● **WHAT YOU NEED TO DO**:
a – Decide whether each statement below agrees with the excerpt on Stephan Elliott. Answer yes or no for each one, and quote the exact words from the excerpt that settle it.
(i) Elliott started his career as a screenwriter in the 1990s.
(ii) Frauds was produced by Latent Image Productions.
(iii) Welcome to Woop Woop won the Prix du public at Cannes.
b – Answer each question from the excerpt on Stephan Elliott.
(i) On what date was Elliott born?
(ii) Which musician starred in Frauds?
(iii) For which category did "Priscilla" win an Academy Award?

Australian film director (born 1964)

Stephan Elliott (born 27 August 1964) is an Australian film director and screenwriter. His best-known film internationally is The Adventures of Priscilla, Queen of the Desert (1994).

==Career==
Elliott began his career as an assistant director working in the Australian film industry in the 1980s.

His first two feature films, Frauds (starring musician Phil Collins) and The Adventures of Priscilla, Queen of the Desert, along with his shorter films Fast and The Agreement were produced by Rebel Penfold-Russell's Australian production company Latent Image Productions.

Frauds, The Adventures of Priscilla, Queen of the Desert and Welcome to Woop Woop were all officially selected to screen at the Cannes Film Festival, with "Priscilla" winning the Prix du public as well as an Academy Award for Best Costume Design.

Data items:
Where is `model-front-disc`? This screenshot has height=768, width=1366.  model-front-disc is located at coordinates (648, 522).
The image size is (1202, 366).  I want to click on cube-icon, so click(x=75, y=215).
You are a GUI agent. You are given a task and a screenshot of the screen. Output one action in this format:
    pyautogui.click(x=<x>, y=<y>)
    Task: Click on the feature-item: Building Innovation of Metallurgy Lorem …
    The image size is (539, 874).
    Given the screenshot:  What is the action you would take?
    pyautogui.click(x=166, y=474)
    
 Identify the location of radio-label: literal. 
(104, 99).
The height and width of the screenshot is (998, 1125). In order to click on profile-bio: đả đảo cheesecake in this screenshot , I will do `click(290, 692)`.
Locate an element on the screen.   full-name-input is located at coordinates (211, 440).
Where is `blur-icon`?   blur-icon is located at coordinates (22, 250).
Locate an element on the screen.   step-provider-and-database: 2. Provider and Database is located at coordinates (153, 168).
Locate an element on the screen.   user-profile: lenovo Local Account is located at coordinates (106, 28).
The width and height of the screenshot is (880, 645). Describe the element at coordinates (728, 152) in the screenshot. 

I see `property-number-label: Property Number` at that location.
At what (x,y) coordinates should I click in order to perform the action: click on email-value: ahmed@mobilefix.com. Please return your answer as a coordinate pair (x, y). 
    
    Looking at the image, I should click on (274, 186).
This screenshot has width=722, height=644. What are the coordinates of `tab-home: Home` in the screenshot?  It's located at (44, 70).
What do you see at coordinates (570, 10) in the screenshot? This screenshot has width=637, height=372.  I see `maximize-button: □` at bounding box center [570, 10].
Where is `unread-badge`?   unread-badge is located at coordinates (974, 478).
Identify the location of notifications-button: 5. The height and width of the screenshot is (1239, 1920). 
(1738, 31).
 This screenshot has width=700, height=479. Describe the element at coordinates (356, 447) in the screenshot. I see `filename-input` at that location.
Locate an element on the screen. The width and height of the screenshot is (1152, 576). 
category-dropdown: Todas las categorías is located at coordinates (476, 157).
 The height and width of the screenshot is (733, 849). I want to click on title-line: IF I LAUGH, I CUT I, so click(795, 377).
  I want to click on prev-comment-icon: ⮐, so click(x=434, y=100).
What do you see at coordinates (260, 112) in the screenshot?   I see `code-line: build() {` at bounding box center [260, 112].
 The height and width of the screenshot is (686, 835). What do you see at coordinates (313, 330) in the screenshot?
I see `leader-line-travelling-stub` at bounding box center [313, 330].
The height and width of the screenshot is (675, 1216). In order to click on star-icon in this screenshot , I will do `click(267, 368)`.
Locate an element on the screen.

● **TASK SOLUTIONS**:
a –
(i) No: "Elliott began his career as an assistant director working in the Australian film industry in the 1980s."
(ii) Yes: "His first two feature films, Frauds (starring musician Phil Collins) and The Adventures of Priscilla, Queen of the Desert, along with his shorter films Fast and The Agreement were produced by Rebel Penfold-Russell's Australian production company Latent Image Productions."
(iii) No: "with "Priscilla" winning the Prix du public"

b –
(i) 27 August 1964
(ii) Phil Collins
(iii) Best Costume Design